Gül ü Ḫüsrev veya Gül ü Hürmüz de denen bu eser, Attâr’ın tasavvufî olmayan tek mesnevisidir. Bu mesnevide Rum kayserinin gayri meşrû oğlu Hüsrev ile Hûzistan şahının kızı Gül’ün aşk maceraları anlatılır. Bu aşk hikâyesi, hakkında hiçbir bilgi bulunmayan Bedr-i Ahvâzî adlı bir kimse tarafından mensur olarak yazılmış, daha sonra Attâr aynı konuyu bu eserden nazma çekmiştir. Aşk macerasının Ahvaz’da geçmesi sebebiyle mesnevideki çerçeve hikâye o yöredeki mahallî menkıbeler üzerine kurulmuştur. Bu mesnevinin eski ve yeni olmak üzere iki versiyonu vardır. Eski olanı, Attâr’ın meşhur tasavvufî mesnevisi Manṭıḳu’ṭ-ṭayr’ın nazmedilişinden yani 1187’den önce kaleme alınmıştır ve yenisine göre çok daha uzundur. Özet şeklindeki yeni versiyon ise çok daha sonra nazmedilmiştir.

Muhtârnâme

Attâr’ın 5000’i aşkın rubâîsinden seçerek konularına göre elli bölümde tertip ettiği bir rubâîler mecmuasıdır. Mecmuanın ilk üç bölümü tevhid, na‘t ve ashabın menâkıbına dairdir; 4-9. bölümlerde önemli tasavvufî mazmunlar üzerinde durulur; 10-29. bölümlerde mânevî ve ahlâkî konular işlenir; 30-49. bölümlerde aşk ve aşkın tecellîleriyle sevgilinin vasıfları incelenir; bu arada 44. bölümde “kalenderiyyât”a bir parça yer verilir; son bölümde ise şairin şahsî temennisi dile getirilir.

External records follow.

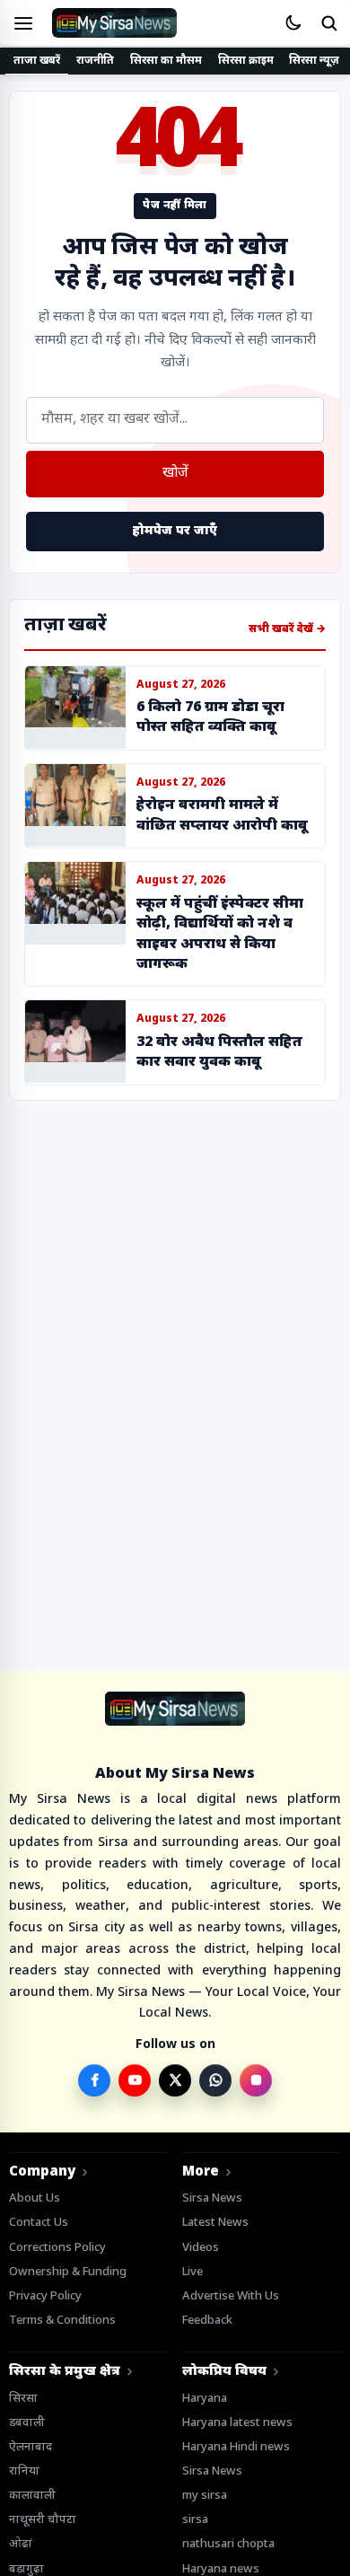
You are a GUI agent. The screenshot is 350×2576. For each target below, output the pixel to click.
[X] (175, 2080)
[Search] (328, 23)
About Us (34, 2198)
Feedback (207, 2320)
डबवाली (27, 2423)
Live (192, 2272)
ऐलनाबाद (30, 2447)
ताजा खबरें (36, 61)
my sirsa (204, 2495)
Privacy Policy (45, 2296)
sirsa (195, 2520)
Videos (200, 2247)
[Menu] (23, 23)
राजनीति (95, 61)
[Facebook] (94, 2080)
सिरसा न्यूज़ (314, 61)
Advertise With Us (230, 2296)
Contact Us (38, 2222)
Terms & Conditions (62, 2320)
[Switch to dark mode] (292, 23)
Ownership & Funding (68, 2272)
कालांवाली (32, 2495)
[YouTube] (134, 2080)
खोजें (175, 473)
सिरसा (23, 2398)
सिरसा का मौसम (165, 61)
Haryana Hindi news (236, 2447)
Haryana (204, 2398)
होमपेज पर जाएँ (175, 531)
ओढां (20, 2544)
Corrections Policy (57, 2247)
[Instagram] (256, 2080)
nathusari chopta (228, 2544)
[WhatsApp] (215, 2080)
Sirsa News (212, 2198)
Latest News (215, 2222)
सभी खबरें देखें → (287, 629)
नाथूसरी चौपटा (42, 2520)
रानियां (24, 2471)
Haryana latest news (237, 2423)
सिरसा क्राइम (246, 61)
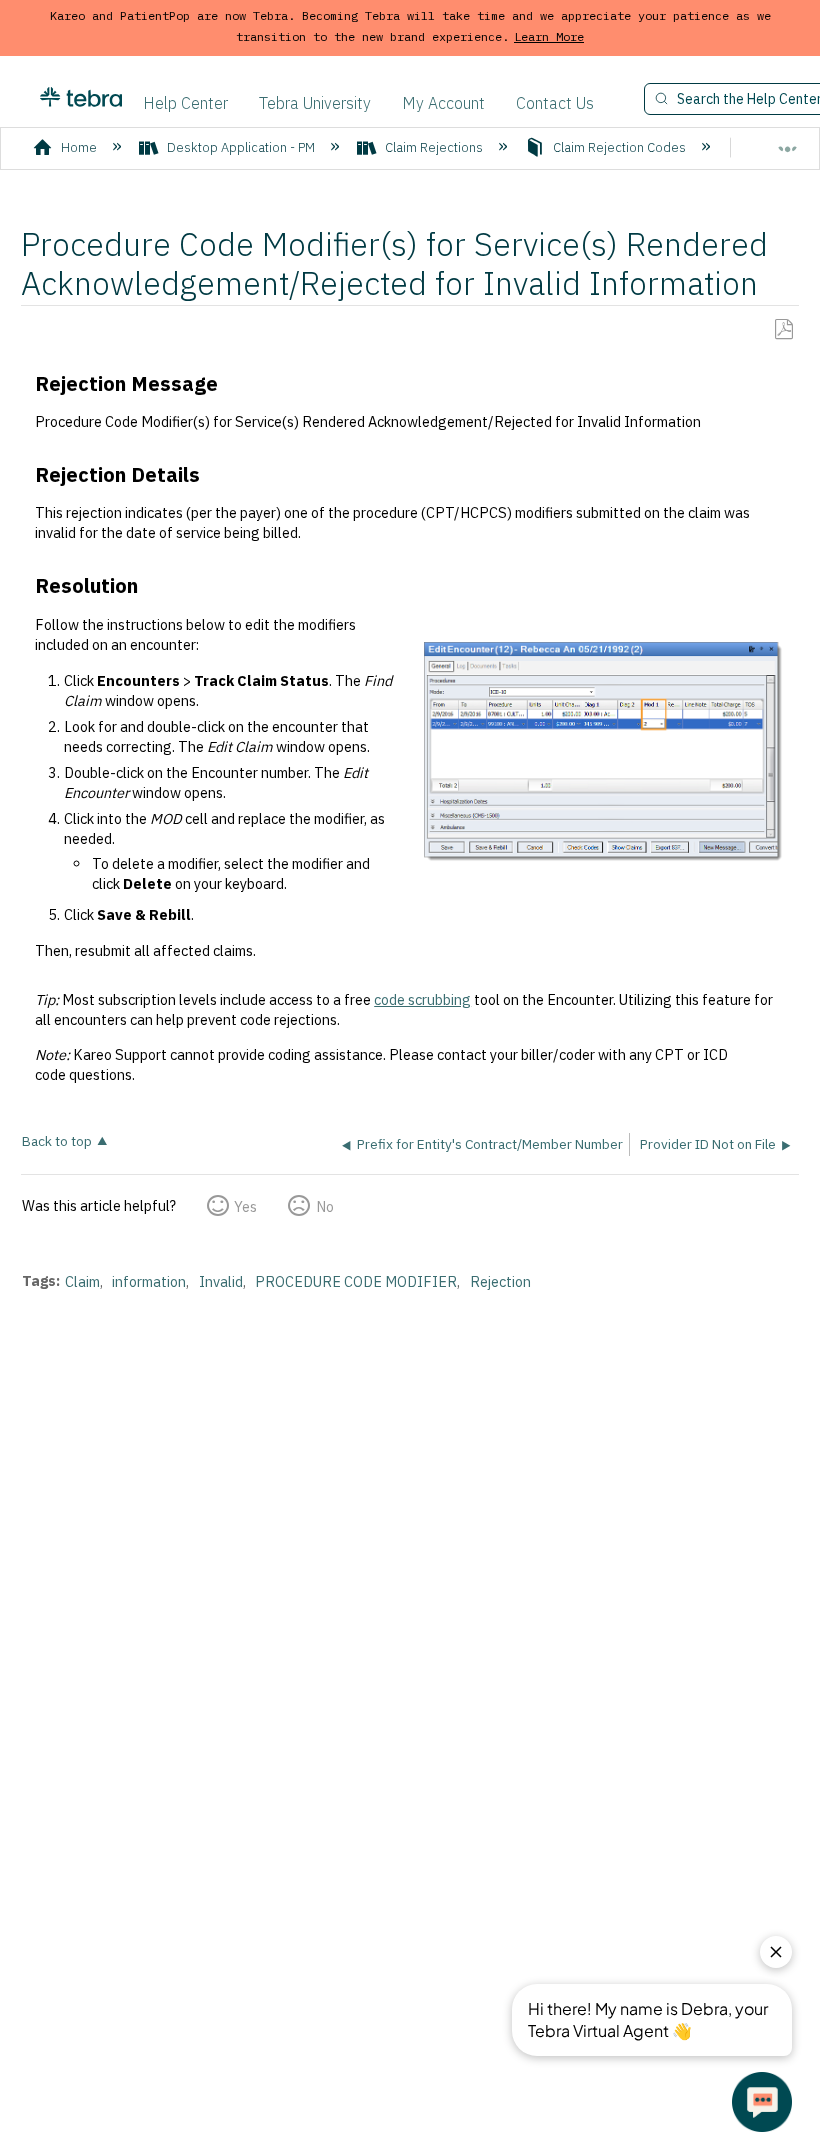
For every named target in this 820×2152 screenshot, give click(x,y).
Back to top (57, 1140)
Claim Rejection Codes (619, 147)
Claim (82, 1281)
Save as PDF (783, 329)
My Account (443, 103)
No (324, 1206)
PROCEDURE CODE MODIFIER (356, 1281)
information (149, 1281)
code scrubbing (422, 999)
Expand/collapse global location (788, 140)
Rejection (500, 1281)
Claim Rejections (434, 147)
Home (79, 147)
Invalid (221, 1281)
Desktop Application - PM (241, 147)
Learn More (549, 36)
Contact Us (555, 103)
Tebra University (315, 103)
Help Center (185, 103)
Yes (245, 1206)
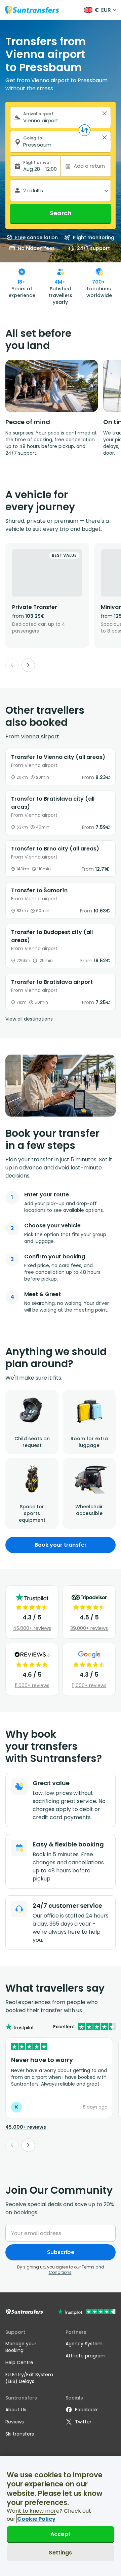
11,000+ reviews (32, 1685)
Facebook (86, 2409)
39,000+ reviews (89, 1628)
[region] (60, 2516)
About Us (15, 2409)
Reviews (14, 2421)
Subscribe (60, 2252)
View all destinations (29, 1019)
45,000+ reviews (32, 1628)
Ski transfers (19, 2433)
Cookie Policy (36, 2519)
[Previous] (12, 665)
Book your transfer (61, 1545)
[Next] (28, 665)
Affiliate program (86, 2355)
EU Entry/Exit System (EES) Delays (29, 2378)
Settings (60, 2552)
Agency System (84, 2343)
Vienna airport (40, 736)
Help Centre (19, 2362)
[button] (105, 113)
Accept (60, 2534)
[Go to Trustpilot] (86, 2312)
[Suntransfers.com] (32, 10)
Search (61, 213)
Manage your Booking (20, 2347)
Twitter (83, 2421)
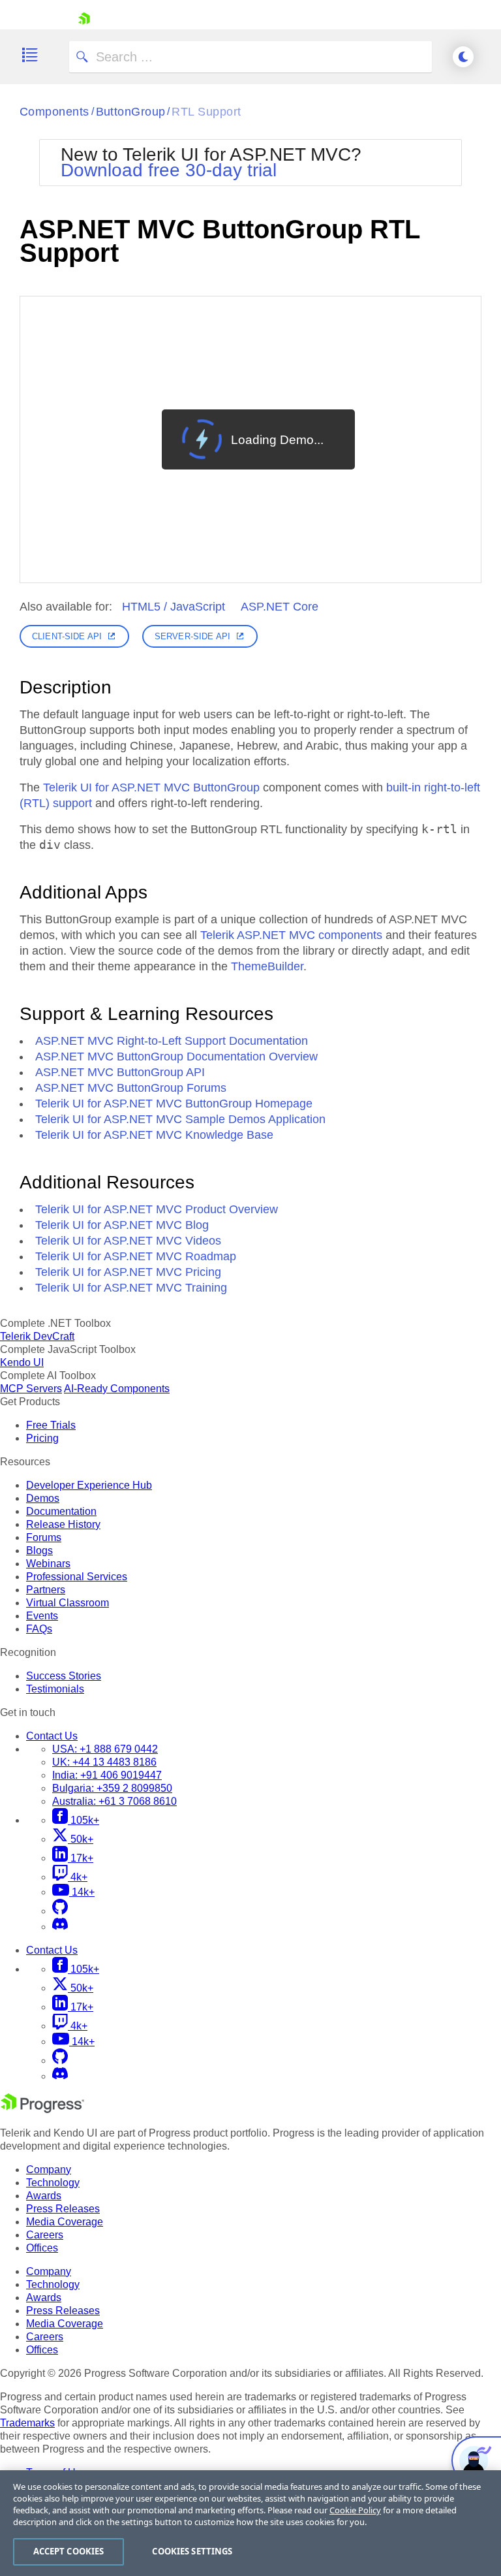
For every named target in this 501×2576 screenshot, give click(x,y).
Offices (42, 2247)
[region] (250, 2523)
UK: (104, 1762)
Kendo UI (22, 1362)
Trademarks (27, 2422)
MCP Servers (31, 1388)
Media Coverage (64, 2221)
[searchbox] (250, 56)
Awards (43, 2195)
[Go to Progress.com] (42, 2109)
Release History (63, 1524)
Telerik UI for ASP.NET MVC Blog (122, 1225)
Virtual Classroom (67, 1602)
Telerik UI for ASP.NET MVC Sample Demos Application (180, 1119)
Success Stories (63, 1675)
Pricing (42, 1438)
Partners (45, 1589)
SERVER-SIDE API (192, 636)
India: (107, 1775)
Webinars (48, 1563)
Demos (42, 1498)
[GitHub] (60, 1910)
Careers (44, 2234)
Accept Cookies (68, 2551)
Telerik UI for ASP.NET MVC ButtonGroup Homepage (173, 1103)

Mantıku’t-Tayr (Kuşların Dili)

Mantıku’t-Tayr, Attâr’ın en meşhur eseridir. Maḳālâtü’ṭ-ṭuyûr veya Ṭuyûrnâme adlarıyla da anılan ve 1187’de kaleme alınan bu eser, temsilî bir şekilde vahdet-i vücûd inancını anlatan bir mesnevidir. Tasavvufi alegorilerle dolu bu eserde, Simurg'u aramak için yola çıkan kuşların yolculuğu anlatılır. Her kuş bir insan tipini temsil eder ve bu yolculuk, insanın hakikati bulma sürecini simgeler.

Dîvân

Mesnevilerindeki tasavvufî fikirleri lirik bir tarzda ifade ettiği eseridir. 10.000 beyitlik divanın henüz ilmî bir neşri yapılmamıştır.

Teẕkiretü’l-evliyâ

Büyük sûfîlerin hal tercümelerinden bahseden ve bazı sözlerini nakleden mensur bir eserdir. Attâr’ın çok tanınmış ve birçok dile çevrilmiş olan bu eserinin sonradan istinsah edilen bazı nüshalarına yirmi beş sûfînin hal tercümesi daha eklenmiştir. Teẕkiretü’l-evliyâʾ, ilk olarak Aydınoğlu Mehmed Bey zamanında adı bilinmeyen bir kişi tarafından Türkçe’ye tercüme edilmiştir. Eserin en tanınmış tercümesi ise Sinan Paşa’ya aittir. Teẕkiretü’l-evliyâʾnın son tercümesi Süleyman Uludağ tarafından yapılmıştır (İstanbul 1984). Bu sekiz eserle kendisi tarafından imha edilen Cevâhirnâme ve Şerḥu’l-ḳalb mesnevilerinin adları Ḫüsrevnâme ve Muḫtârnâme’nin önsözlerinde zikredilmiştir.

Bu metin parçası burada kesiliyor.